Assigned task:
All entries must be set down once more, precisely as given.

Collected data entries:
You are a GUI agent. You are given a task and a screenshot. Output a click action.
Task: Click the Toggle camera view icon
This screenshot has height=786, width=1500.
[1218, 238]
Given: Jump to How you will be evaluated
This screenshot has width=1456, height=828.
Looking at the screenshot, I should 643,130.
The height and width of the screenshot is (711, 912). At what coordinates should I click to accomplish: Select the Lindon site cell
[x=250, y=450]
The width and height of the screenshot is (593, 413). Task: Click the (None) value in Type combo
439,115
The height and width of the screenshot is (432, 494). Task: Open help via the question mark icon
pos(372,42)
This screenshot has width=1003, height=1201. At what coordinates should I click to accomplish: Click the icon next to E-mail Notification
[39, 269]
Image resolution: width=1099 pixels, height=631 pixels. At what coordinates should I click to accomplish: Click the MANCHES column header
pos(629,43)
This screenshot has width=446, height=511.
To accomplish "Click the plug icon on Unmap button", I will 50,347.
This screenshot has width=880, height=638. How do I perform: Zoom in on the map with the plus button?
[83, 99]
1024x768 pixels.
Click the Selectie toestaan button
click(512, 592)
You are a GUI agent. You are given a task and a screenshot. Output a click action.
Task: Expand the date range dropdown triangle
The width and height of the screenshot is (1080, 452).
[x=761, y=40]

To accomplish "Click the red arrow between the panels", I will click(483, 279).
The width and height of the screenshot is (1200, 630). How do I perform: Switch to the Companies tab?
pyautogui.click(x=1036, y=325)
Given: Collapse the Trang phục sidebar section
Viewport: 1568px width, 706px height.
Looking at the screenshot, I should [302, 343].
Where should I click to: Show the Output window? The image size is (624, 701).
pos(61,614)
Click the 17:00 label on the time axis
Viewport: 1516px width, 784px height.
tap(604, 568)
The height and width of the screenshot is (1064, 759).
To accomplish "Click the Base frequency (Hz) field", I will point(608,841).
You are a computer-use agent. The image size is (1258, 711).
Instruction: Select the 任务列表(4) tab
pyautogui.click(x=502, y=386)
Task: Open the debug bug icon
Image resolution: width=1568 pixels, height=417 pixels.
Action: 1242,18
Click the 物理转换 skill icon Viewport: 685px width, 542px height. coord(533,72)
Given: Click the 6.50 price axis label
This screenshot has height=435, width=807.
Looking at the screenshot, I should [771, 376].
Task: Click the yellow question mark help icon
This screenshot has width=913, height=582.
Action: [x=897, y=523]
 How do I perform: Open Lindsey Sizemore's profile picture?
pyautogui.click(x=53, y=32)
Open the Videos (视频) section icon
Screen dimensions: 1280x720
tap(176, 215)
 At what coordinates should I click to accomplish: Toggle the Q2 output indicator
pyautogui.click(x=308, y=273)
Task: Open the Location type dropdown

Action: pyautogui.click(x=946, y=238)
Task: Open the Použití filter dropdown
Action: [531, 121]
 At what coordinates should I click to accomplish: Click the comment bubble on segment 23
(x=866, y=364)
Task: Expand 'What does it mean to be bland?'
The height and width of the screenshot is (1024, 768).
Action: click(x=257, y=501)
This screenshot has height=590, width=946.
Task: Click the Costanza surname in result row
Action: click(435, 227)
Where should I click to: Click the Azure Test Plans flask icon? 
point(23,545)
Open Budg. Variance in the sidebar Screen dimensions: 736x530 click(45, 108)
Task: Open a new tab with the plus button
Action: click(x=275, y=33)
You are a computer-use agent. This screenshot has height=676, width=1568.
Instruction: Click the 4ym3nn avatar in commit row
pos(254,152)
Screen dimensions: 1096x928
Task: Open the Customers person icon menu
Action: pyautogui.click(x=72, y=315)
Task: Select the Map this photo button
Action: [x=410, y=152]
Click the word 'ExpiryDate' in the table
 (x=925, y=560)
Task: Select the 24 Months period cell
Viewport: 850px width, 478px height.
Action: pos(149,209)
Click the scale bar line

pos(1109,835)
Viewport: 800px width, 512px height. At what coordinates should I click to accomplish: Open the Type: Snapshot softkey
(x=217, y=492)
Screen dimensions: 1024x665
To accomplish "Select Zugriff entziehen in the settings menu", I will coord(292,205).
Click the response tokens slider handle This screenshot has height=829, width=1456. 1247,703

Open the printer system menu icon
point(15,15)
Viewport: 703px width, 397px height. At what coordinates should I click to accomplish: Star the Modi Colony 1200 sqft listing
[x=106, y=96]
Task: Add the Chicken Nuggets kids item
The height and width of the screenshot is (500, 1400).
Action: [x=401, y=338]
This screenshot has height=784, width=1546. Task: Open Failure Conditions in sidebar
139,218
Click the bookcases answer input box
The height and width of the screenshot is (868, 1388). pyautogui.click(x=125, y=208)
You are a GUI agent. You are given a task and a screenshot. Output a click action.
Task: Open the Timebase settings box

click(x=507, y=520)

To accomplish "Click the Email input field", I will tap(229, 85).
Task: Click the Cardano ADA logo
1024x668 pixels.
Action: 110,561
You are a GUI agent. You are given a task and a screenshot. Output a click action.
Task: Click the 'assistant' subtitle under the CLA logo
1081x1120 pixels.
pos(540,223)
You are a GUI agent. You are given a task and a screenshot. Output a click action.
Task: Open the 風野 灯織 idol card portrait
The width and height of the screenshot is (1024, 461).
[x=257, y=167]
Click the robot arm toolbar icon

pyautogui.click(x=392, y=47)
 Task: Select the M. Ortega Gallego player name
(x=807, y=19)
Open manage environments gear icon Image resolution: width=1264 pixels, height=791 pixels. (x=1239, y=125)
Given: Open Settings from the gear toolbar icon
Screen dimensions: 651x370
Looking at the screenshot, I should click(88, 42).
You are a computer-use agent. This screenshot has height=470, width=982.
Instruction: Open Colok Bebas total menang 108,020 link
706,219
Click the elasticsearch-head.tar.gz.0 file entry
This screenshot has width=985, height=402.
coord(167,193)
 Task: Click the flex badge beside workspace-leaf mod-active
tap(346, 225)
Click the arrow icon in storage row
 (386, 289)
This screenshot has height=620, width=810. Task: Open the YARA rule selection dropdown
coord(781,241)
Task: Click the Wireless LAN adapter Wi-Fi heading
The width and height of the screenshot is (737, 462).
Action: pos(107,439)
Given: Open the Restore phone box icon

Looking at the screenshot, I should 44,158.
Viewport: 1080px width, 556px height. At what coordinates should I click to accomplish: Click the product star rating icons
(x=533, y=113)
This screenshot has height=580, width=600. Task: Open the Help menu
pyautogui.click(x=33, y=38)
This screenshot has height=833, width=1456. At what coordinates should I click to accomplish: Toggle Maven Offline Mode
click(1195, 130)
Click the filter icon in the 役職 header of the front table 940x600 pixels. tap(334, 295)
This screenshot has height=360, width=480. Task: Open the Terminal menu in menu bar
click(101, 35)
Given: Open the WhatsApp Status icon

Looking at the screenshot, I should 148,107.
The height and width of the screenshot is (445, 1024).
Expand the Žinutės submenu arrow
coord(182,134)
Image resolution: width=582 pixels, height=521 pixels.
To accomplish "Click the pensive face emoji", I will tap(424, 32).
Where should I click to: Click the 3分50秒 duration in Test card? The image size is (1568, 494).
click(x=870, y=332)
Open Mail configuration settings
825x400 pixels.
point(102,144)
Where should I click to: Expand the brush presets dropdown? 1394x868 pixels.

Task answer:
You are a GUI agent. You are given a task and a screenshot. Output a click action.
Task: Click the Toggle camera view icon
This screenshot has height=786, width=1500.
[1218, 238]
Given: Jump to How you will be evaluated
This screenshot has width=1456, height=828.
Looking at the screenshot, I should 643,130.
The height and width of the screenshot is (711, 912). At what coordinates should I click to accomplish: Select the Lindon site cell
[x=250, y=450]
The width and height of the screenshot is (593, 413). Task: Click the (None) value in Type combo
439,115
The height and width of the screenshot is (432, 494). Task: Open help via the question mark icon
pos(372,42)
This screenshot has width=1003, height=1201. At what coordinates should I click to accomplish: Click the icon next to E-mail Notification
[39, 269]
Image resolution: width=1099 pixels, height=631 pixels. At what coordinates should I click to accomplish: Click the MANCHES column header
pos(629,43)
This screenshot has width=446, height=511.
To accomplish "Click the plug icon on Unmap button", I will 50,347.
This screenshot has width=880, height=638. How do I perform: Zoom in on the map with the plus button?
[83, 99]
1024x768 pixels.
Click the Selectie toestaan button
click(512, 592)
You are a GUI agent. You are given a task and a screenshot. Output a click action.
Task: Expand the date range dropdown triangle
The width and height of the screenshot is (1080, 452).
[x=761, y=40]

To accomplish "Click the red arrow between the panels", I will click(483, 279).
The width and height of the screenshot is (1200, 630). How do I perform: Switch to the Companies tab?
pyautogui.click(x=1036, y=325)
Given: Collapse the Trang phục sidebar section
Viewport: 1568px width, 706px height.
Looking at the screenshot, I should [302, 343].
Where should I click to: Show the Output window? The image size is (624, 701).
pos(61,614)
Click the 17:00 label on the time axis
Viewport: 1516px width, 784px height.
tap(604, 568)
The height and width of the screenshot is (1064, 759).
To accomplish "Click the Base frequency (Hz) field", I will point(608,841).
You are a computer-use agent. The image size is (1258, 711).
Instruction: Select the 任务列表(4) tab
pyautogui.click(x=502, y=386)
Task: Open the debug bug icon
Image resolution: width=1568 pixels, height=417 pixels.
Action: 1242,18
Click the 物理转换 skill icon Viewport: 685px width, 542px height. coord(533,72)
Given: Click the 6.50 price axis label
This screenshot has height=435, width=807.
Looking at the screenshot, I should [771, 376].
Task: Click the yellow question mark help icon
This screenshot has width=913, height=582.
Action: [x=897, y=523]
 How do I perform: Open Lindsey Sizemore's profile picture?
pyautogui.click(x=53, y=32)
Open the Videos (视频) section icon
Screen dimensions: 1280x720
tap(176, 215)
 At what coordinates should I click to accomplish: Toggle the Q2 output indicator
pyautogui.click(x=308, y=273)
Task: Open the Location type dropdown

Action: pyautogui.click(x=946, y=238)
Task: Open the Použití filter dropdown
Action: [531, 121]
 At what coordinates should I click to accomplish: Click the comment bubble on segment 23
(x=866, y=364)
Task: Expand 'What does it mean to be bland?'
The height and width of the screenshot is (1024, 768).
Action: click(x=257, y=501)
This screenshot has height=590, width=946.
Task: Click the Costanza surname in result row
Action: click(435, 227)
Where should I click to: Click the Azure Test Plans flask icon? 
point(23,545)
Open Budg. Variance in the sidebar Screen dimensions: 736x530 click(45, 108)
Task: Open a new tab with the plus button
Action: click(x=275, y=33)
You are a computer-use agent. This screenshot has height=676, width=1568.
Instruction: Click the 4ym3nn avatar in commit row
pos(254,152)
Screen dimensions: 1096x928
Task: Open the Customers person icon menu
Action: pyautogui.click(x=72, y=315)
Task: Select the Map this photo button
Action: [x=410, y=152]
Click the word 'ExpiryDate' in the table
 (x=925, y=560)
Task: Select the 24 Months period cell
Viewport: 850px width, 478px height.
Action: pos(149,209)
Click the scale bar line

pos(1109,835)
Viewport: 800px width, 512px height. At what coordinates should I click to accomplish: Open the Type: Snapshot softkey
(x=217, y=492)
Screen dimensions: 1024x665
To accomplish "Select Zugriff entziehen in the settings menu", I will coord(292,205).
Click the response tokens slider handle This screenshot has height=829, width=1456. 1247,703

Open the printer system menu icon
point(15,15)
Viewport: 703px width, 397px height. At what coordinates should I click to accomplish: Star the Modi Colony 1200 sqft listing
[x=106, y=96]
Task: Add the Chicken Nuggets kids item
The height and width of the screenshot is (500, 1400).
Action: [x=401, y=338]
This screenshot has height=784, width=1546. Task: Open Failure Conditions in sidebar
139,218
Click the bookcases answer input box
The height and width of the screenshot is (868, 1388). pyautogui.click(x=125, y=208)
You are a GUI agent. You are given a task and a screenshot. Output a click action.
Task: Open the Timebase settings box

click(x=507, y=520)

To accomplish "Click the Email input field", I will tap(229, 85).
Task: Click the Cardano ADA logo
1024x668 pixels.
Action: 110,561
You are a GUI agent. You are given a task and a screenshot. Output a click action.
Task: Click the 'assistant' subtitle under the CLA logo
1081x1120 pixels.
pos(540,223)
You are a GUI agent. You are given a task and a screenshot. Output a click action.
Task: Open the 風野 灯織 idol card portrait
The width and height of the screenshot is (1024, 461).
[x=257, y=167]
Click the robot arm toolbar icon

pyautogui.click(x=392, y=47)
 Task: Select the M. Ortega Gallego player name
(x=807, y=19)
Open manage environments gear icon Image resolution: width=1264 pixels, height=791 pixels. (x=1239, y=125)
Given: Open Settings from the gear toolbar icon
Screen dimensions: 651x370
Looking at the screenshot, I should click(88, 42).
You are a computer-use agent. This screenshot has height=470, width=982.
Instruction: Open Colok Bebas total menang 108,020 link
706,219
Click the elasticsearch-head.tar.gz.0 file entry
This screenshot has width=985, height=402.
coord(167,193)
 Task: Click the flex badge beside workspace-leaf mod-active
tap(346, 225)
Click the arrow icon in storage row
 (386, 289)
This screenshot has height=620, width=810. Task: Open the YARA rule selection dropdown
coord(781,241)
Task: Click the Wireless LAN adapter Wi-Fi heading
The width and height of the screenshot is (737, 462).
Action: pos(107,439)
Given: Open the Restore phone box icon

Looking at the screenshot, I should 44,158.
Viewport: 1080px width, 556px height. At what coordinates should I click to accomplish: Click the product star rating icons
(x=533, y=113)
This screenshot has height=580, width=600. Task: Open the Help menu
pyautogui.click(x=33, y=38)
This screenshot has height=833, width=1456. At what coordinates should I click to accomplish: Toggle Maven Offline Mode
click(1195, 130)
Click the filter icon in the 役職 header of the front table 940x600 pixels. tap(334, 295)
This screenshot has height=360, width=480. Task: Open the Terminal menu in menu bar
click(101, 35)
Given: Open the WhatsApp Status icon

Looking at the screenshot, I should 148,107.
The height and width of the screenshot is (445, 1024).
Expand the Žinutės submenu arrow
coord(182,134)
Image resolution: width=582 pixels, height=521 pixels.
To accomplish "Click the pensive face emoji", I will tap(424, 32).
Where should I click to: Click the 3分50秒 duration in Test card? The image size is (1568, 494).
click(x=870, y=332)
Open Mail configuration settings
825x400 pixels.
point(102,144)
Where should I click to: Expand the brush presets dropdown? 1394x868 pixels.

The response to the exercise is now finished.